For a lot of people, The Shadow King will be a deeply challenging read. To start, it is a story that was to me, and will be to many white/American readers and readers with euro-centric educations, an extremely foreign story. I combatted this by occasionally pausing to orient myself geographically and by reading wikipedia pages as necessary (obviously this is the lowest level of research, but even this small effort helped). Another area in which this novel is challenging is in the morality of its characters. For the most part, Mengiste does not write characters that are fully good or fully bad. And it isn’t just that each character sits somewhere in the middle of the morality spectrum, but that most of the main characters do both very good and very cruel things.

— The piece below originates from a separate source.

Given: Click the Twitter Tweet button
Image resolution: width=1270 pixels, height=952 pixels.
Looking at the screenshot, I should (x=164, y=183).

The novel is primarily about two women—Hirut, an orphan and a servant, and Aster, an upper-class woman and wife to the powerful and respected Kidane—and the roles they come to play in Ethiopa’s war with the invading Italian army. There is a much wider cast of characters, however; you will also read from the POV of Haile Selassie, the Emperor of Ethiopia, as well as of Ettore Navarra, a Jewish photographer for the Italian army. You will come to feel a full and extremely complicated range of emotions for many of the characters. Mengiste does not go easy on the likable characters and does not ignore the humanity of the detestable ones. These characterizations make much of the novel difficult to process, but also lend to its greatness.
And since I have not said it outright yet, The Shadow King is a stunningly fantastic novel. Mengiste’s writing is spectacular. I found myself stopping over and over again to jot down sentences that blew me away. Eventually I gave up on writing down quotes and started keeping track of entire pages, and even consecutive pages, that were so stunning that to try and limit my record of them to just one sentence would be both impossible and a crime.
Regarding the pacing of the novel, while there are a lot of big action moments, Mengiste spends far more time with the characters as they deal with the consequences and memories of an event than with the event itself. Similarly, the moments leading up to a battle seem to last far longer than the actual battle. The Shadow King is frequently about memory and different kinds of loss. Mengiste interacts with these themes through Hirut and the loss of her parents, Aster and the loss of her child, Selassie and the loss of his daughter and in many ways his country, and also symbolically through Ettore’s photography. Some of Mengiste’s most beautiful writing is in the way she describes photos that Ettore has taken and in musings on what photos show us and what they cannot. Because the plot follows the POV of characters on different sides of the conflict and with extremely different experiences, the reader sees how different truths can be found in each moment. What Ettore, for example, believes Hirut to be experiencing is almost never what she is experiencing at all:
“He wants to shout to Hirut and ask her how she does it, how she manages to stay in that jail, leaning against that wall as if it were the most natural thing in the world to be trapped.”
Ettore is frequently used to demonstrate the colonizers naïvety and cruelty toward the colonized, even when that cruelty is sort of accidental and nearly well-meaning. The fact that he’s a Jew whose parents are in Italy facing the ramifications of being Jewish in Europe during WWII makes this all the more complicated. The Shadow King, however, is ultimately Hirut’s story and we are called to sympathize with her, or maybe more importantly, accept that she owes no white man, or any man at all, her sympathy.
While much of the The Shadow King is painful and heartbreaking, the female protagonists demonstrate exceptional growth and resilience, and Mengiste offers up moments of pure female empowerment. One of my favorite scenes occurs when Hirut experiences what it is like to feel truly joyful after years of a life in service:
“This is where all the light in the world has settled, she thinks. This is where it has been while she was struggling in such darkness.”
If I have not made it obvious yet, I think The Shadow King is a Must Read novel. It is challenging, but a challenge we owe to ourselves—and to the women that came before us—to take on.